» **REQUIRED WORK**:
Revise the material below by replacing "magnifier" with "magnifying glass", leaving all other text unchanged.

***** RECORDS FOR THIS EXERCISE *****

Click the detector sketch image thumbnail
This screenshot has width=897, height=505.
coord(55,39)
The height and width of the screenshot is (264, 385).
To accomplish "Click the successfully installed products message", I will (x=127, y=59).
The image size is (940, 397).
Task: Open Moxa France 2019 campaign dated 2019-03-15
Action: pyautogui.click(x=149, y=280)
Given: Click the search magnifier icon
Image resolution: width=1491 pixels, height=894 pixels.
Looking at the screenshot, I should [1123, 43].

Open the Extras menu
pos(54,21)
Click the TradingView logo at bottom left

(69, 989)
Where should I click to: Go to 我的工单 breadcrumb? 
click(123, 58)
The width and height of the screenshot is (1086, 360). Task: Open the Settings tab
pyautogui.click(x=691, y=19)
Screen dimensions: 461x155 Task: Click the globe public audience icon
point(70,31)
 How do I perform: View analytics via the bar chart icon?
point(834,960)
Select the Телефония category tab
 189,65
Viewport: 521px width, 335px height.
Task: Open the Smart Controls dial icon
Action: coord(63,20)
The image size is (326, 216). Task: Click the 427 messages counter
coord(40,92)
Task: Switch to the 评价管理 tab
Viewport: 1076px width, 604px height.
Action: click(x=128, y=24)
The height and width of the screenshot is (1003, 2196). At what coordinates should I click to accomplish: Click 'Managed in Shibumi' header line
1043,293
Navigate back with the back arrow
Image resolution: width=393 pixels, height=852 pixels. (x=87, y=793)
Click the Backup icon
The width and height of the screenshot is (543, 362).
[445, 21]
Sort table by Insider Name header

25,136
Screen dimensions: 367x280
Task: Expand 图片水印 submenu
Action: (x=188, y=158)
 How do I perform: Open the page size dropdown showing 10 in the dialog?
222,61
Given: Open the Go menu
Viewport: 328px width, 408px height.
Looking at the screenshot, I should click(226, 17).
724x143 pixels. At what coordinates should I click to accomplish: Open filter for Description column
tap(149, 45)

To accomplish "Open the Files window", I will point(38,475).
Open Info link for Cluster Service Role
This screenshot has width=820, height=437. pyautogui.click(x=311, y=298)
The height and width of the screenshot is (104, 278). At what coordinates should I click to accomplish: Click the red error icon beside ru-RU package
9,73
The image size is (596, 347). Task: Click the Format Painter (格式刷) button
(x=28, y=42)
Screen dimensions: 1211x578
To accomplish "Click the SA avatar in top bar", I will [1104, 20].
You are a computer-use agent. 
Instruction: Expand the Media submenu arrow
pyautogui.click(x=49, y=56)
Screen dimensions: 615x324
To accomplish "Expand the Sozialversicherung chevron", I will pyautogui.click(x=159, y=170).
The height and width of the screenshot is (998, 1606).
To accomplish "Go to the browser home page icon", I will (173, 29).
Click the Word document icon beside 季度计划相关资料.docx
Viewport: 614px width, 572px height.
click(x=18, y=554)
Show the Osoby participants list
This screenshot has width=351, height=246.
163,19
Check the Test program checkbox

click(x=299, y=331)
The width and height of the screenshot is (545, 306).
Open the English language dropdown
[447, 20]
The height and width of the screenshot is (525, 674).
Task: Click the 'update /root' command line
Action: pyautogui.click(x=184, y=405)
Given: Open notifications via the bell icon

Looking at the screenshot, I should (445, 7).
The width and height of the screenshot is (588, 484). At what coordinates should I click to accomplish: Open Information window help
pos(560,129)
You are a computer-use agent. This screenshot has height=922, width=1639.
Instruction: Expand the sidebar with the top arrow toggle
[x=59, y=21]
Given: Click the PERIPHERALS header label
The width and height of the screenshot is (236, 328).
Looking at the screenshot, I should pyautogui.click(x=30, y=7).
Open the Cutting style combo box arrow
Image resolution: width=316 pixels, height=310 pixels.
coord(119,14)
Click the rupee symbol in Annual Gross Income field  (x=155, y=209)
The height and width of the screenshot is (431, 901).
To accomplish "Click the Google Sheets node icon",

*****

» **SOLUTION FOR THIS PROBLEM**:
Click the detector sketch image thumbnail
This screenshot has width=897, height=505.
coord(55,39)
The height and width of the screenshot is (264, 385).
To accomplish "Click the successfully installed products message", I will (x=127, y=59).
The image size is (940, 397).
Task: Open Moxa France 2019 campaign dated 2019-03-15
Action: pyautogui.click(x=149, y=280)
Given: Click the search magnifying glass icon
Image resolution: width=1491 pixels, height=894 pixels.
Looking at the screenshot, I should [1123, 43].

Open the Extras menu
pos(54,21)
Click the TradingView logo at bottom left

(69, 989)
Where should I click to: Go to 我的工单 breadcrumb? 
click(123, 58)
The width and height of the screenshot is (1086, 360). Task: Open the Settings tab
pyautogui.click(x=691, y=19)
Screen dimensions: 461x155 Task: Click the globe public audience icon
point(70,31)
 How do I perform: View analytics via the bar chart icon?
point(834,960)
Select the Телефония category tab
 189,65
Viewport: 521px width, 335px height.
Task: Open the Smart Controls dial icon
Action: coord(63,20)
The image size is (326, 216). Task: Click the 427 messages counter
coord(40,92)
Task: Switch to the 评价管理 tab
Viewport: 1076px width, 604px height.
Action: click(x=128, y=24)
The height and width of the screenshot is (1003, 2196). At what coordinates should I click to accomplish: Click 'Managed in Shibumi' header line
1043,293
Navigate back with the back arrow
Image resolution: width=393 pixels, height=852 pixels. (x=87, y=793)
Click the Backup icon
The width and height of the screenshot is (543, 362).
[445, 21]
Sort table by Insider Name header

25,136
Screen dimensions: 367x280
Task: Expand 图片水印 submenu
Action: (x=188, y=158)
 How do I perform: Open the page size dropdown showing 10 in the dialog?
222,61
Given: Open the Go menu
Viewport: 328px width, 408px height.
Looking at the screenshot, I should click(226, 17).
724x143 pixels. At what coordinates should I click to accomplish: Open filter for Description column
tap(149, 45)

To accomplish "Open the Files window", I will point(38,475).
Open Info link for Cluster Service Role
This screenshot has width=820, height=437. pyautogui.click(x=311, y=298)
The height and width of the screenshot is (104, 278). At what coordinates should I click to accomplish: Click the red error icon beside ru-RU package
9,73
The image size is (596, 347). Task: Click the Format Painter (格式刷) button
(x=28, y=42)
Screen dimensions: 1211x578
To accomplish "Click the SA avatar in top bar", I will [1104, 20].
You are a computer-use agent. 
Instruction: Expand the Media submenu arrow
pyautogui.click(x=49, y=56)
Screen dimensions: 615x324
To accomplish "Expand the Sozialversicherung chevron", I will pyautogui.click(x=159, y=170).
The height and width of the screenshot is (998, 1606).
To accomplish "Go to the browser home page icon", I will (173, 29).
Click the Word document icon beside 季度计划相关资料.docx
Viewport: 614px width, 572px height.
click(x=18, y=554)
Show the Osoby participants list
This screenshot has width=351, height=246.
163,19
Check the Test program checkbox

click(x=299, y=331)
The width and height of the screenshot is (545, 306).
Open the English language dropdown
[447, 20]
The height and width of the screenshot is (525, 674).
Task: Click the 'update /root' command line
Action: pyautogui.click(x=184, y=405)
Given: Open notifications via the bell icon

Looking at the screenshot, I should (445, 7).
The width and height of the screenshot is (588, 484). At what coordinates should I click to accomplish: Open Information window help
pos(560,129)
You are a computer-use agent. This screenshot has height=922, width=1639.
Instruction: Expand the sidebar with the top arrow toggle
[x=59, y=21]
Given: Click the PERIPHERALS header label
The width and height of the screenshot is (236, 328).
Looking at the screenshot, I should pyautogui.click(x=30, y=7).
Open the Cutting style combo box arrow
Image resolution: width=316 pixels, height=310 pixels.
coord(119,14)
Click the rupee symbol in Annual Gross Income field  (x=155, y=209)
The height and width of the screenshot is (431, 901).
To accomplish "Click the Google Sheets node icon",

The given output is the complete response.